Perhaps with less need to "prove themselves" in the workplace and with children growing up, middle-aged men are able to spend a bit more time on themselves.
At the VA Medical Centre in Salt Lake City, Utah, physically fit men in their mid 50s were were in better shape than inactive men in their mid 20s. Amazingly, active older men had lower resting heart rates than younger men - 64 beats per minute versus 85 beats per minute for the younger men - as well as higher oxygen uptake during maximal exercise, and a better recovery heart rate one minute after exercise than men in their 20s.
So it isn't too late to reap the benefits. And it's well worth doing: in research from the Journal of Aging and Physical Activity, the risk of walking difficulties was highest among men aged 40 to 64 who engaged in a fitness activity once a week, compared with men who were active three times a week.

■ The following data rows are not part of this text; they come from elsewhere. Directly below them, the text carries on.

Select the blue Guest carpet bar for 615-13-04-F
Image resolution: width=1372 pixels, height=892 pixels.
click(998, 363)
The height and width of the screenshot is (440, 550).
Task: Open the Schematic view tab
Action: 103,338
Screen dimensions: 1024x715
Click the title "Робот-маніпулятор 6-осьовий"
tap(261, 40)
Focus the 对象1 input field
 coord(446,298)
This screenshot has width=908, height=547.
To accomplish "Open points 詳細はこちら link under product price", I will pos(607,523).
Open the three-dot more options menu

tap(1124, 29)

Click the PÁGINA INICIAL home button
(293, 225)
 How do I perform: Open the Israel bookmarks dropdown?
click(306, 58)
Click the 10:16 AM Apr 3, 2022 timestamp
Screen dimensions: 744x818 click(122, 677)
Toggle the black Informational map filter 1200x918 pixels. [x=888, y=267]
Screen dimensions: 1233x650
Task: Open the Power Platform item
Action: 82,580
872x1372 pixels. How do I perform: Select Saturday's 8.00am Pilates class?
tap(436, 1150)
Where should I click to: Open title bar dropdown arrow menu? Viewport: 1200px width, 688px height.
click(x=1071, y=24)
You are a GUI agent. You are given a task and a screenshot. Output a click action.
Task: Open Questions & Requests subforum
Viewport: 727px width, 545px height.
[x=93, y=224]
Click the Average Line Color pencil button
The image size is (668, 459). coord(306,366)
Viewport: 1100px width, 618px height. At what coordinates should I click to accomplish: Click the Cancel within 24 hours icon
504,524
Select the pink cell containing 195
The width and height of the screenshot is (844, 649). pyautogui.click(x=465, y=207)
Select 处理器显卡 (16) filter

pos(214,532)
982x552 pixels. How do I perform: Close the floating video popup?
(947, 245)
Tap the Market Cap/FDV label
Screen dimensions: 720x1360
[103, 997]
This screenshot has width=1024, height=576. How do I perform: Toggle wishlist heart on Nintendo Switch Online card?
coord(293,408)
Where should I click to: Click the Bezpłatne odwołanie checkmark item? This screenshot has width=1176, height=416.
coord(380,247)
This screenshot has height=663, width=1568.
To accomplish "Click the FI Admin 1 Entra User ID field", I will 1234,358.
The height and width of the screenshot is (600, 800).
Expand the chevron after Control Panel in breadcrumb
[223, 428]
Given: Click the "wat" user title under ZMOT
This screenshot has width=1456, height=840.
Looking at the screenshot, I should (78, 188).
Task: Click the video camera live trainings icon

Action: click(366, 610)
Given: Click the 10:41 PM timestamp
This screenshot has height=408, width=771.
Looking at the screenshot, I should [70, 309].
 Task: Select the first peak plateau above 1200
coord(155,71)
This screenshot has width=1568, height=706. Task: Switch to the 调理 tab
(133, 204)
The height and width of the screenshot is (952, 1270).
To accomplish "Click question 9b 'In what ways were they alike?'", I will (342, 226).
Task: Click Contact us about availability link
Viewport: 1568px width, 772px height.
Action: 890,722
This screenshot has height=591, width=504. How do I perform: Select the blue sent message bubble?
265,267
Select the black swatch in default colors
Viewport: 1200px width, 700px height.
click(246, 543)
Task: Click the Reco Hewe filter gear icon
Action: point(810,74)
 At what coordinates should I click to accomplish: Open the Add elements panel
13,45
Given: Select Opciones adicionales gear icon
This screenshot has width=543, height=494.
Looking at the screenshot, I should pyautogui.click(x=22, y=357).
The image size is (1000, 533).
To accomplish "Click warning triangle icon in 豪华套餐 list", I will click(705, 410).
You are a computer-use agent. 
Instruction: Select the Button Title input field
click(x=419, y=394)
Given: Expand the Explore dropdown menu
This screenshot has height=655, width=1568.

How can I maintain my health in my 50s?
As far as your heart health is concerned, cardiovascular exercise is the key. Resistance training is arguably as essential to physical health in your later years as it is earlier in life. It strengthens your muscles and bones, and there are indications it is helpful in lowering cholesterol levels, as well as improving glucose uptake (thereby reducing the risk of diabetes) and strengthening the ligaments and tendons to reduce pressure on your joints.
In the past, people with high blood pressure, heart diseases and conditions such as arthritis were warned to avoid using weights, but researchers at Harvard Medical School have found weight training has no adverse effect on blood pressure or heart function.
So get pumping: you might end up with brains as well as brawn if you do. Two recent studies found vigorous workouts at least twice a week could reduce the risk of developing Alzheimer's by 50 per cent, and Parkinson's by up to 60 per cent.